_Do this_
Locate each line in the records below that contains the word "above" and copy those lines. Matching is case-sensitive.

Items listed in a dataset
- - - - -

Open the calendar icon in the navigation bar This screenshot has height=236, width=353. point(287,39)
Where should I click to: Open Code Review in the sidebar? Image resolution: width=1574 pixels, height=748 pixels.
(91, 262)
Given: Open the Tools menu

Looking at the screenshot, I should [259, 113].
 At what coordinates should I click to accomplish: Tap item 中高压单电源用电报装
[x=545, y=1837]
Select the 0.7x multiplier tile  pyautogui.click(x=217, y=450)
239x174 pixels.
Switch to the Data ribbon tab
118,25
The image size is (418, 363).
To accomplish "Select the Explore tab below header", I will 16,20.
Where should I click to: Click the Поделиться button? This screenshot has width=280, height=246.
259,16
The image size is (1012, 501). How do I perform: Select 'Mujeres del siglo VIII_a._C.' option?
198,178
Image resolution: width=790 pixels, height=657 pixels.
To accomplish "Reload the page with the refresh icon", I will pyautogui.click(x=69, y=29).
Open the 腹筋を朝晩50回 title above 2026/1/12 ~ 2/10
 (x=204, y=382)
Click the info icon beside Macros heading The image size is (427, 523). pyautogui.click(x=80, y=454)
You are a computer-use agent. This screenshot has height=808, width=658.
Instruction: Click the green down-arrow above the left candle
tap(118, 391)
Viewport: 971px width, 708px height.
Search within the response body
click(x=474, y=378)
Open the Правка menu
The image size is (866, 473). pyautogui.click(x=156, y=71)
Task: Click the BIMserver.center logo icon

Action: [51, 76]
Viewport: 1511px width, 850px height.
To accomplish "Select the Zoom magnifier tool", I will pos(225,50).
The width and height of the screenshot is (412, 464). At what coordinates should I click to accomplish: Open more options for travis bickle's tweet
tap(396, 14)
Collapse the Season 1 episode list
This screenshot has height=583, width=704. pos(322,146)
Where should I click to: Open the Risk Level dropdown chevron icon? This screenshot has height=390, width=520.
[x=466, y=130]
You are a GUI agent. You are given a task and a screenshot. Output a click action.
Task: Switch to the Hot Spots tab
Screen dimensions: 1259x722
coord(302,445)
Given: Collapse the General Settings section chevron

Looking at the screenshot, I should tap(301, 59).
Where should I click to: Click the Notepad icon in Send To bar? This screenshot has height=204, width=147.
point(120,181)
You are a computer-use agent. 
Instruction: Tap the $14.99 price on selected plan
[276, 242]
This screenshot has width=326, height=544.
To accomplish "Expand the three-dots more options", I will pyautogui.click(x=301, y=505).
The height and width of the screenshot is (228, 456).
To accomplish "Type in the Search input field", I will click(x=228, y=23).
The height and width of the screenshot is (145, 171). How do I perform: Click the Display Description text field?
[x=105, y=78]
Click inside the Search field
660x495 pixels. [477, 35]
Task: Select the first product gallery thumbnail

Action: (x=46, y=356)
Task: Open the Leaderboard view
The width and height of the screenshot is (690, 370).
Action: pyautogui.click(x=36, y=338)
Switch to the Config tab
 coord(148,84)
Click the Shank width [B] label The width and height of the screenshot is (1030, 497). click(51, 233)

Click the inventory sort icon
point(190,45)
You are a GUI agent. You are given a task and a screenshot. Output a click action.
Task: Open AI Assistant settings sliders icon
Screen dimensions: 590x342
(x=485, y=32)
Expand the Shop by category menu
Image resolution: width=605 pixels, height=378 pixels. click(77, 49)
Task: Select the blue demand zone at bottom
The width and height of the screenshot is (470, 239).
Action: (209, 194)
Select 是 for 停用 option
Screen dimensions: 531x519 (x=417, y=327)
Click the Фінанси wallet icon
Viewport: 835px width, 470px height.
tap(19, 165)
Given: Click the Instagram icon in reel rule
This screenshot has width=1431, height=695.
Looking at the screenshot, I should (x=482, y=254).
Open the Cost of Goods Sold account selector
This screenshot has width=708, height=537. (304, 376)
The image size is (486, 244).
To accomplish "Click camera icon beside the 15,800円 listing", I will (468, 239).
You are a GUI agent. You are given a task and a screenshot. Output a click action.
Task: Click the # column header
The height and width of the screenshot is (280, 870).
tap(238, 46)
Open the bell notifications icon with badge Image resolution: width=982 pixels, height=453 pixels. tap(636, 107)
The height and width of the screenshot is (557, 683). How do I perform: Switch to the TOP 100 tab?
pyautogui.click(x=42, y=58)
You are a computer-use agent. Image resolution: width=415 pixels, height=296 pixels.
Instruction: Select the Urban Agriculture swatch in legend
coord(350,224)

- - - - -

_Correct result_
Open the 腹筋を朝晩50回 title above 2026/1/12 ~ 2/10
Instruction: Click the green down-arrow above the left candle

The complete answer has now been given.